The 1982 NFL strike cost the Eagles revenue from seven games and placed the team in a difficult financial situation. Shortly after the season ended, Spencer took over the day-to-day operations of the team. She worked to cut expenses in an effort to make the team more appealing to potential minority partners (The club had $33 million in liabilities and Tose personally owed creditors $9.1 million). Cost-saving measures introduced by Spencer included installing a time clock, eliminating the media's pregame buffet and the steak and seafood Monday afternoon brunch, and replacing the team's jumbo jet with a smaller plane. She also dismissed a number of longtime employees, including general manager Jim Murray, business manager Jim Borden, sales and marketing director Sam Procopio, assistant ticket manager Bob Ellis, secretary Gertrude Kelly, and Barbara Meindl who oversaw the Eagle's charitable fundraising. Spencer inherited Murray's duties as general manager, although head coach Marion Campbell oversaw football operations.

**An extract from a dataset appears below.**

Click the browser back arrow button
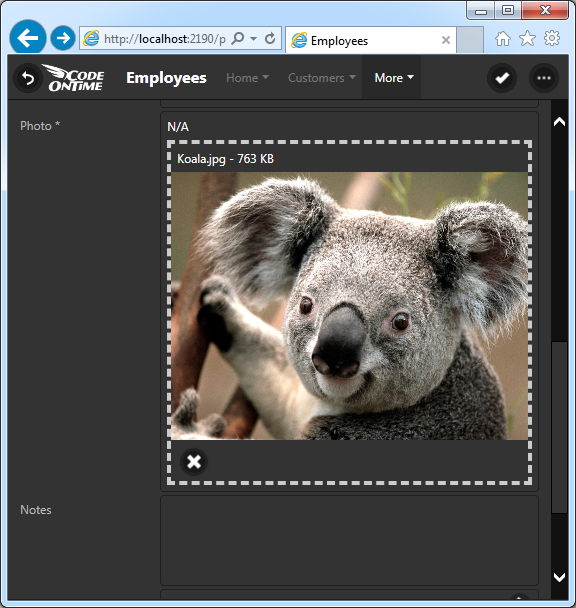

On June 17, 1983, Tose signed an agreement to sell the team to a group led by Louis Guida that also included Spencer, Ira Lampert, Dr. Julius Newman, and Sandra Schultz Newman. Tose backed out of the deal in order to get a higher price from Ed Snider. However, Guida's group was able to secure a restraining order on Tose and Spencer that prevented them from making any financial deals affecting the Eagles as well as an injunction that forced them to negotiate with Guida's group on sale agreement. The parties were unable to reach an agreement and Tose paid a $1.75 million settlement which allowed him to retain ownership of the Eagles. The Eagles finished the 1983 season with a 5–11 record.

Prior to the 1984 season, the Eagles traded Carl Hairston and Frank LeMaster and let go of Guy Morriss in what were seen as cost-cutting moves. However, Spencer also negotiated large contracts with Kenny Jackson, Ray Ellis, and Greg Brown. The 1984 season was the Eagles' first profitable season in many years, although the profit was only $200,000. That December, Tose considered moving the Eagles to Phoenix, Arizona as a condition of a sale of a minority share of the team to Canadian businessman James Monaghan. Philadelphia Mayor Wilson Goode was able to reach an agreement with Spencer to keep the team in Philadelphia long-term.

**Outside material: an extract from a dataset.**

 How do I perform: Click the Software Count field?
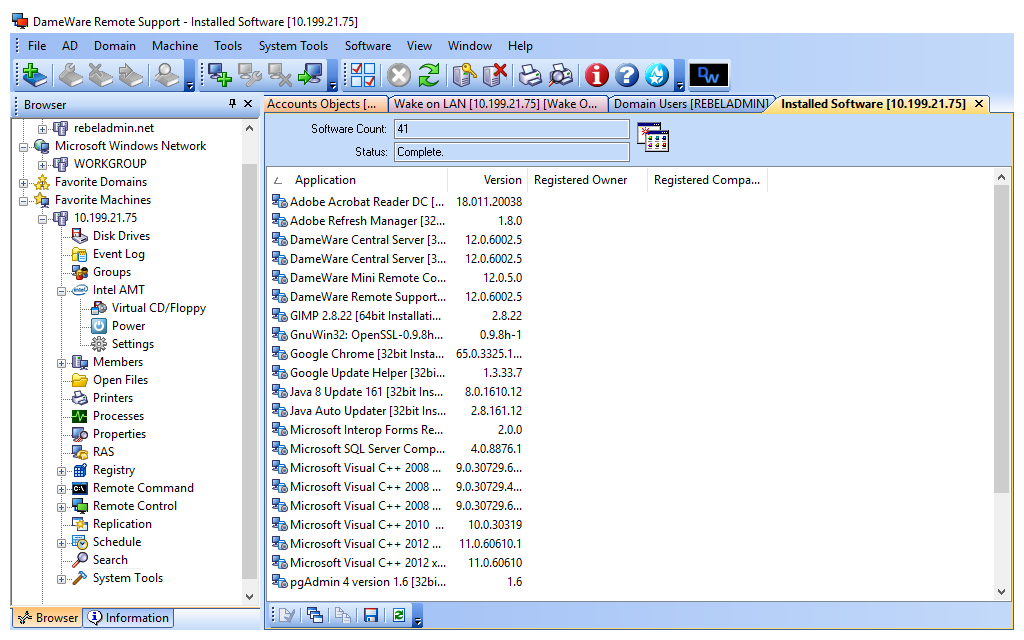pos(510,128)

In February 1985, Harry Gamble, who had served as administrative assistant for coaching and player personnel and director of football administration following the firing of Jim Murray, was promoted to general manager. Two months later the Eagles were sold to Miami car dealer Norman Braman. As part of the sale, Spencer was to stay with the Eagles as an assistant to Gamble, however she chose to resign on May 1, 1985, two days after the sale became final.

==Post-NFL==
After leaving the NFL, she married her third husband, Bob Spencer, who predeceased her after 26 years of marriage. She went into the meat processing business, working as a meat commodities trader, small-business consultant, and lecturer. She also hosted an internet radio show and authored a business self-help book for women. She lived in Las Vegas to be near her mother.

In 2018, she was diagnosed with Alzheimer's disease and moved to North Carolina to be closer to her daughter. On March 24, 2025, she died due to complications from Alzhhimer's disease at the age of 83 at an assisted care facility in Charlotte, North Carolina.